Go through the entries below and tally the lines containing the string "width"; report only the tally.
»»
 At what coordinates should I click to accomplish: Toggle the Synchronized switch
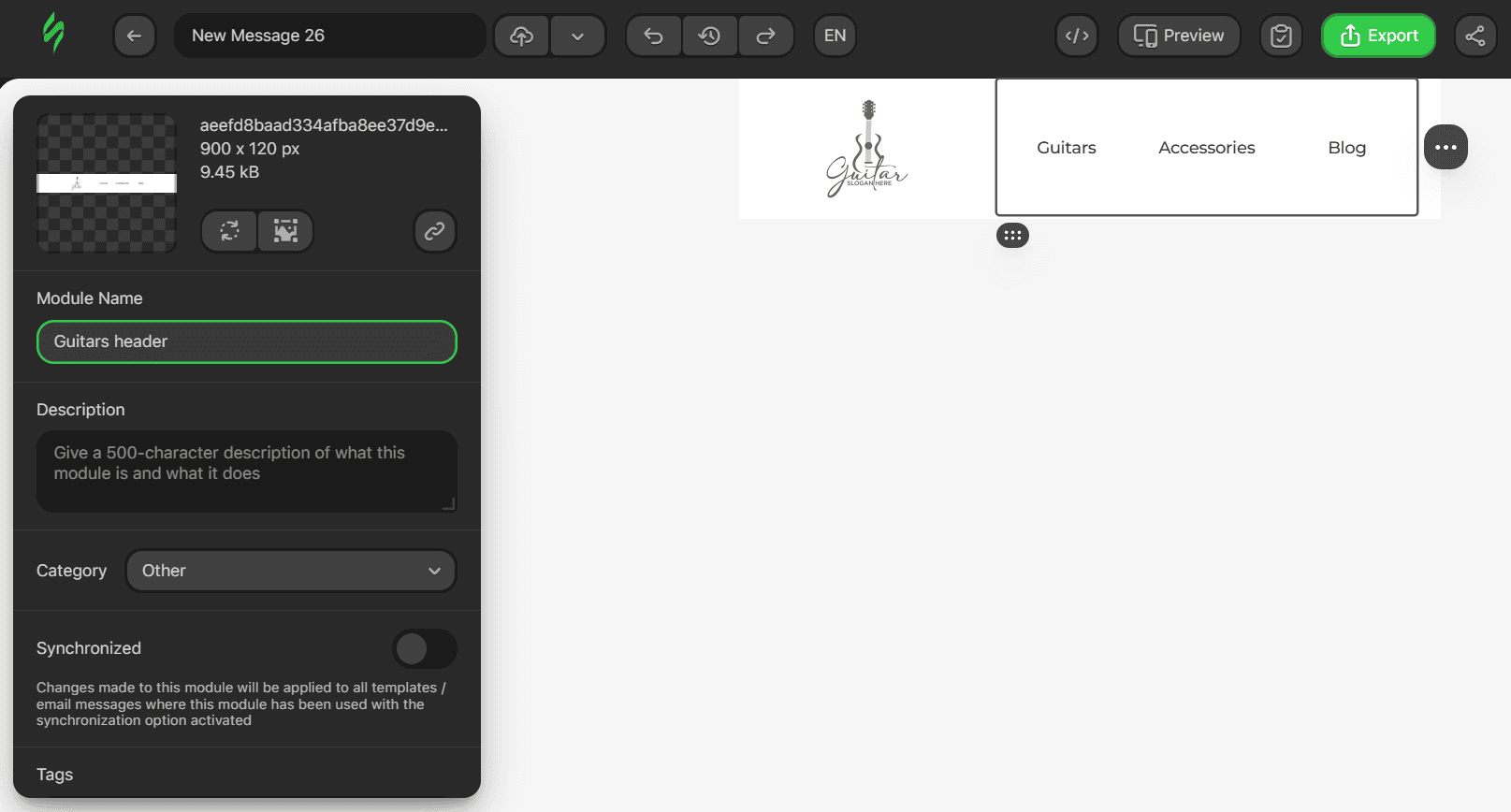(x=425, y=648)
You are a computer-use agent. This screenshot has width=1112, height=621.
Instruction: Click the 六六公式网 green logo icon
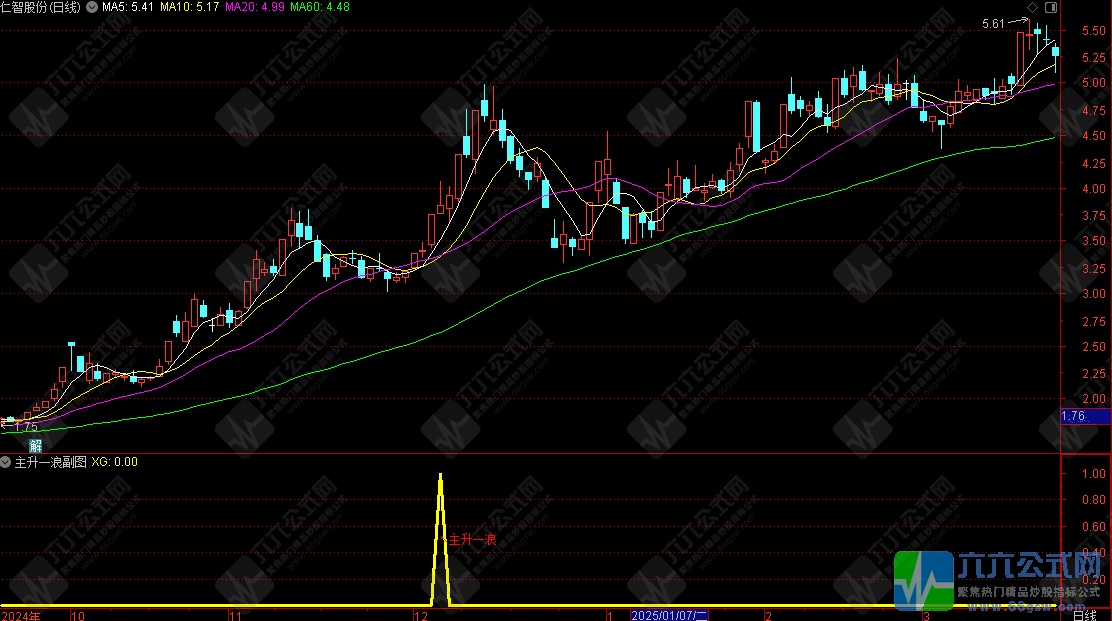tap(923, 580)
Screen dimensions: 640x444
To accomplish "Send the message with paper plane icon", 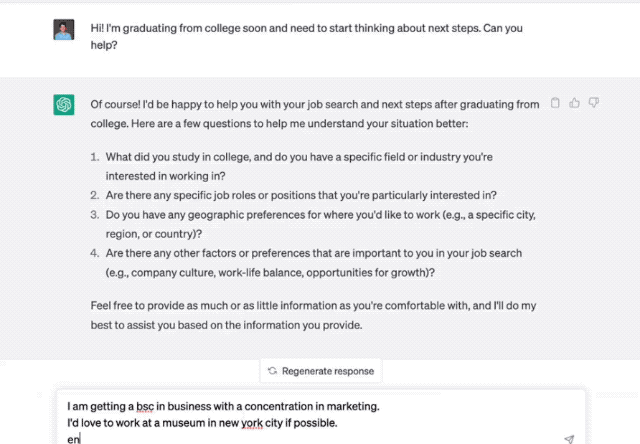I will click(x=569, y=439).
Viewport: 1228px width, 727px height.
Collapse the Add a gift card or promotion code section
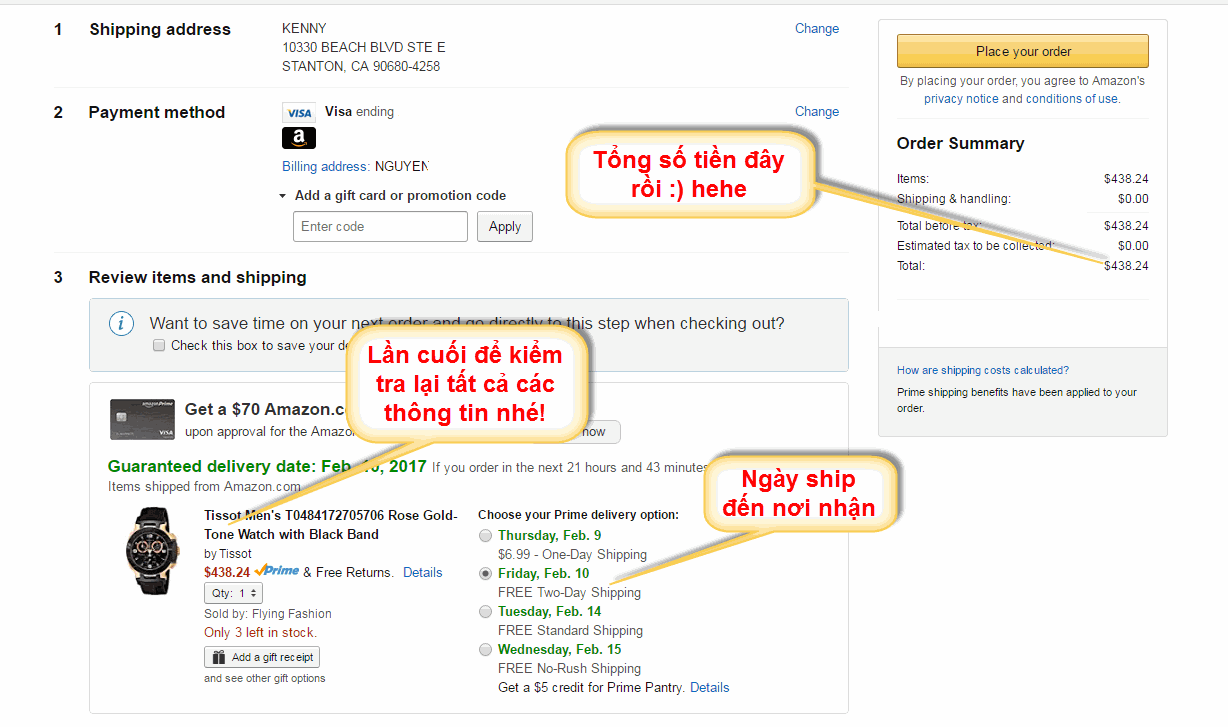coord(283,196)
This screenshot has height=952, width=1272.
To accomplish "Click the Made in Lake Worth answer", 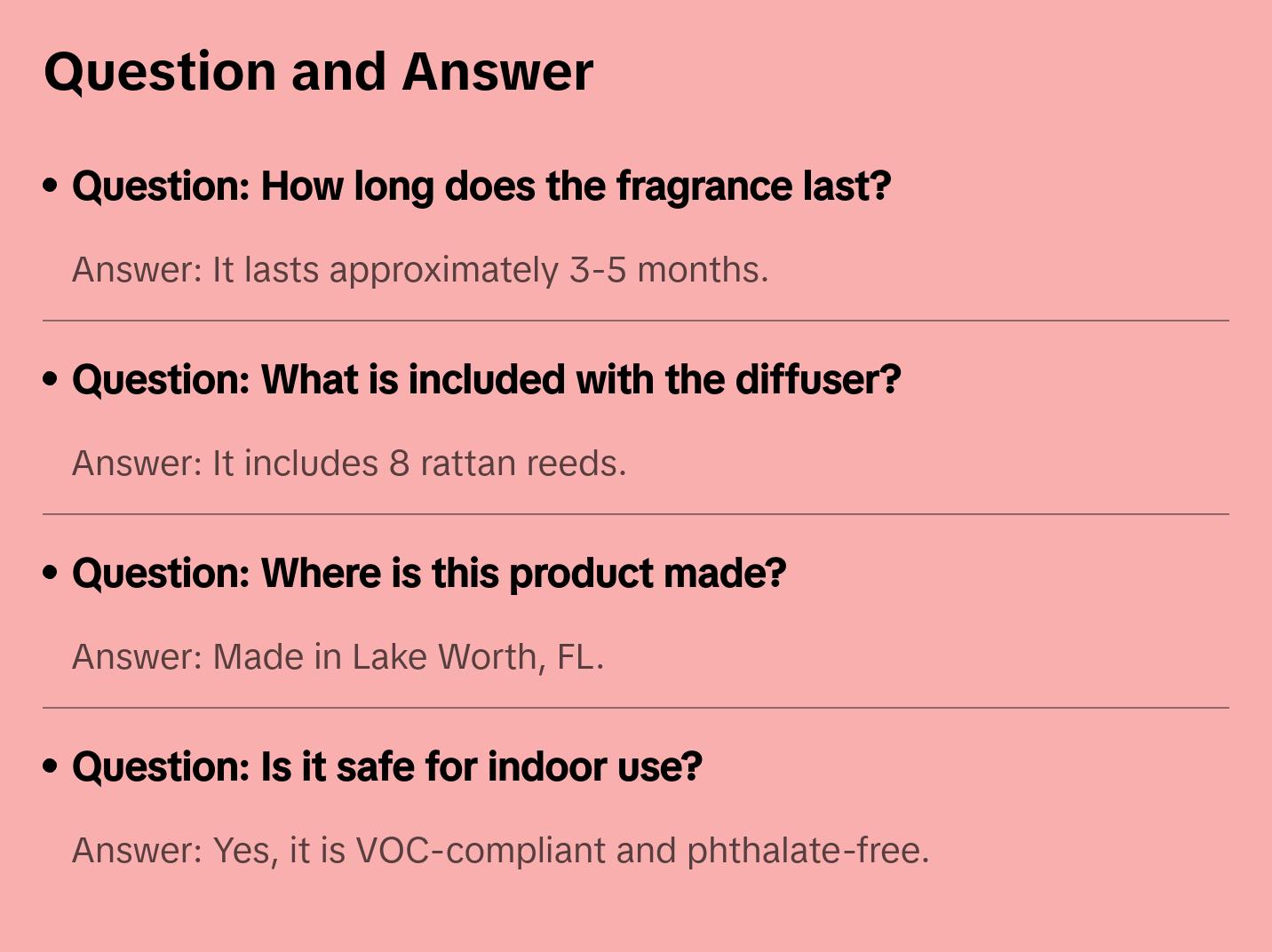I will click(x=338, y=657).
««
**The completed task**
3